Friday, March 25, 2011

The Comedy of Errors - Money

Antipholus of Syracuse. Upon my life, by some device or other
The villain is o'er-raught of all my money.
They say this town is full of cozenage,
As, nimble jugglers that deceive the eye,
Dark-working sorcerers that change the mind,
Soul-killing witches that deform the body,
Disguised cheaters, prating mountebanks,
And many such-like liberties of sin:
If it prove so, I will be gone the sooner.
I'll to the Centaur, to go seek this slave:
I greatly fear my money is not safe.

One interesting theme in this play is the constant thread that runs through it of concern about MONEY. The play opens with Aegeon being able to purchase his life only if he is able to raise the money; the Dromios run here and there delivering vast sums of money to the wrong master; Angelo the goldsmith needs to be paid; Antipholus of Ephesus needs money to bail himself out of jail. And as is seen in the opening quotation, Antipholus of Syracuse's priorities seem kind of bonkers: he's just expressed that he's concerned about sorcery that can maim the body and soul - but then runs off to safeguard his money. Hmmm.
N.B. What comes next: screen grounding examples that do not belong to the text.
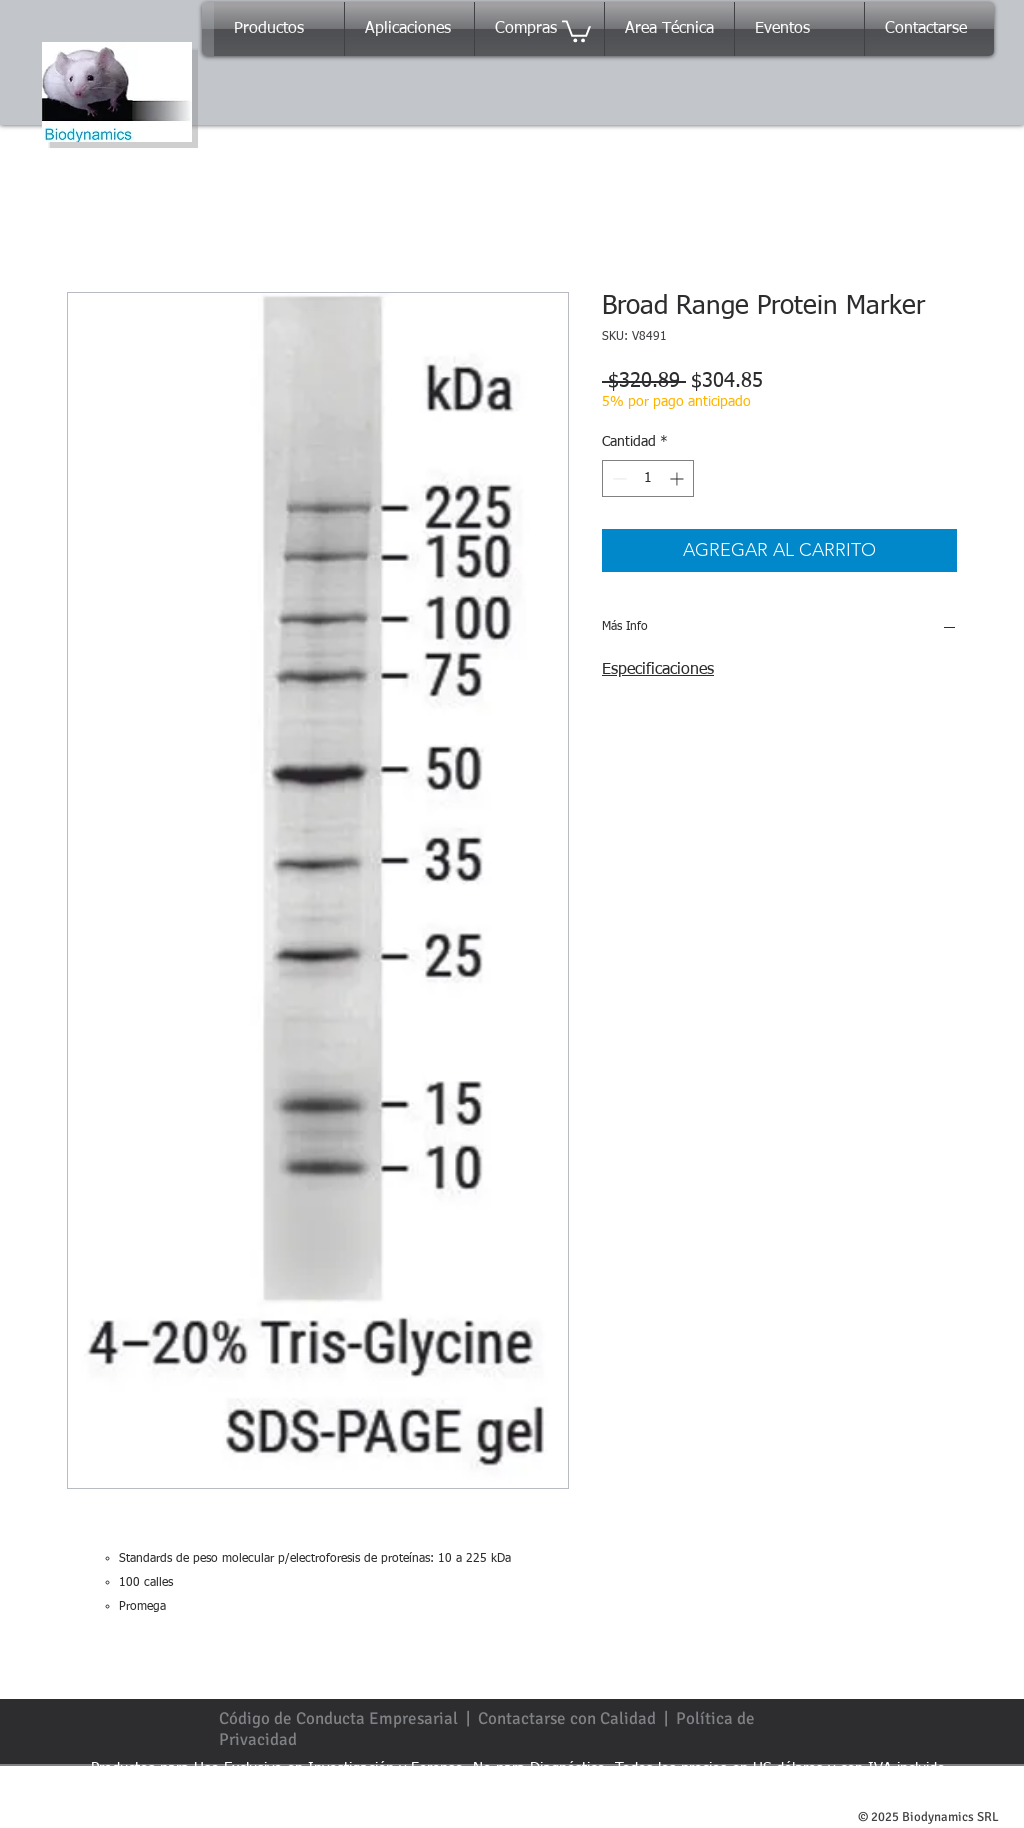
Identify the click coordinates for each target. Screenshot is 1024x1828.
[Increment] (678, 478)
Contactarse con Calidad (567, 1718)
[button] (576, 30)
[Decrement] (617, 478)
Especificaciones (658, 670)
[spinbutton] (648, 478)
Of course, all this talk about money makes for some quotable quotes -

 Tis dinner-time,' quoth I; 'My gold!' quoth he;
'Your meat doth burn,' quoth I; 'My gold!' quoth he:
'Will you come home?' quoth I; 'My gold!' quoth he.

but in a larger sense, the concern about money trivializes things - the tension is lessened, as we know that the Antipholi twins have the money, it's just not always at the right place at the right time.

 I was thinking over the plays we've read this year, and I can't think of any of the other plays so far that put such an emphasis on money. Taming of the Shrew, of course, deals with rich dowries, but the history plays, for example, seem to deal more with life and death than dollars and cents. Of course, at a certain point in The Comedy of Errors, we're getting close to the two questions being one and the same, with Aegeon depending on money for his life and Antipholus of Ephesus being taken as mad for missing his money. However, though in this play it's money, not just moral choices, that allows mercy to be shown (Adriana: ...I sent you money to redeem you...[4.4.1334]), the whole tone of the story is so light that we never remain in suspense as to whether the money or the mercy will come through. This is very different than Shakespeare's other, later "money" play, The Merchant of Venice, where once again money - and mercy - are inseparably intertwined.